Italy’s Treasury Director General Alessandro Rivera told a parliamentary hearing that Rome would eventually offload its stake in the bank it rescued in 2017.
Italy is in talks with the European Union over the deadline for the reprivatisation of MPS.
“Keeping it in state hands indefinitely is not an option,” Rivera said, adding that failed negotiations over a potential merger with UniCredit had shown the EU that it is not possible currently to clinch a deal meeting the required legal and economic conditions.
Rivera did not clarify how long an extension Italy will seek. A source with knowledge of the matter has told Reuters that Rome wants to push back the deadline by years.
“We believe it’s necessary to discuss an adequate extension. With adequate I mean a sufficiently long time span to implement further measures to strengthen the bank and improve its profit outlook,” Rivera said.
After the collapse of the proposed UniCredit deal https://www.reuters.com/business/finance/exclusive-italy-unicredit-set-call-off-talks-over-monte-dei-paschi-sources-2021-10-23, Italy is preparing to see through some of the measures it had devised to smoothe the way for the sale. It plans to rid MPS of its residual problem loans as well as any non-ordinary legal risks, while also bolstering its capital, sources have told Reuters.

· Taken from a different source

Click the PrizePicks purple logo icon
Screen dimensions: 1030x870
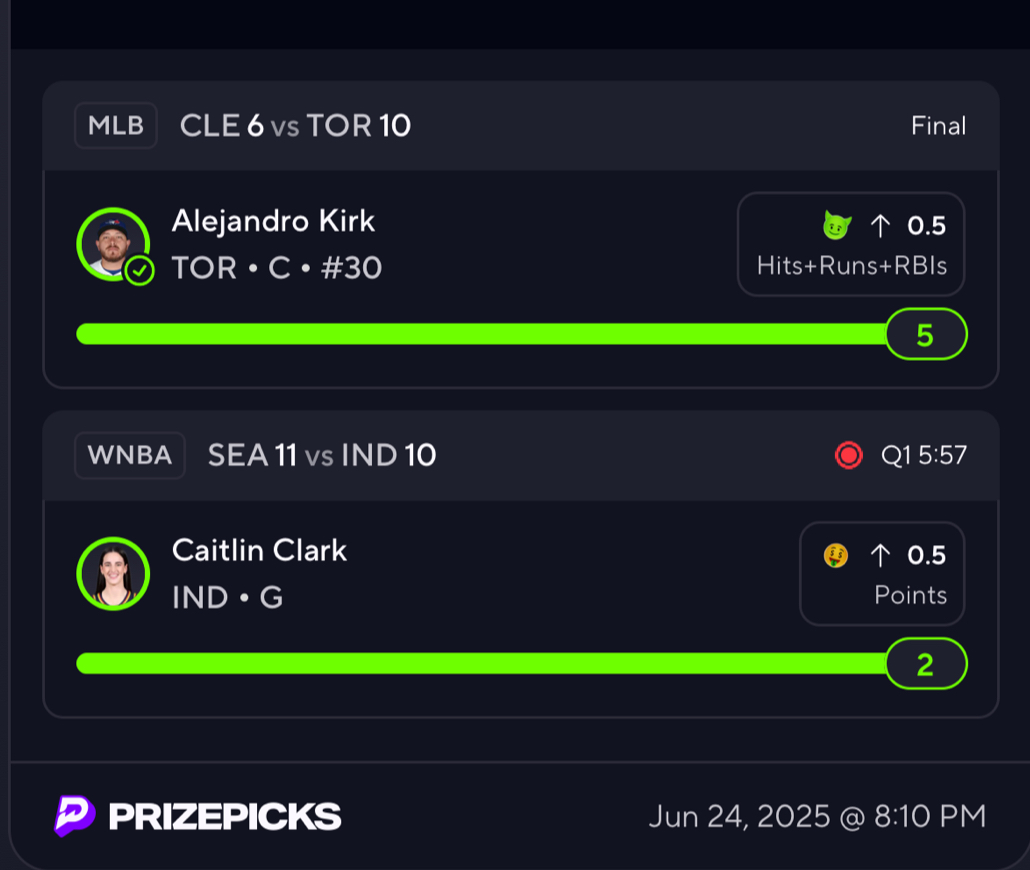coord(74,815)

Rivera said the Treasury is ready to do its part to help MPS in its capital-raising efforts, indicating that Italy would buy into a new share issue to keep its current 64% stake.
In doing so, Italy intends to avoid inflicting losses on the bank’s investors, in particular its junior bondholders, Rivera said, confirming what sources told Reuters last month.
The bank’s junior debt has been dogged by concerns that its holders would have to incur losses under EU state aid rules before Italy could help with the bank’s capital shortfall, but Rivera said that the new funds Rome is preparing to inject into MPS would not constitute state aid.
The size of the cash call will be set as part of discussions with European authorities on measures the bank must adopt after falling behind on restructuring commitments.
As a consequence, MPS will need to update the business plan management had readied to demonstrate its prospects through to 2025, Rivera said, adding that this is needed for both the European Commission, the European Central Bank and for the investment market.
“The ministry will do its part but it is paramount the plan is attractive for other investors,” he said.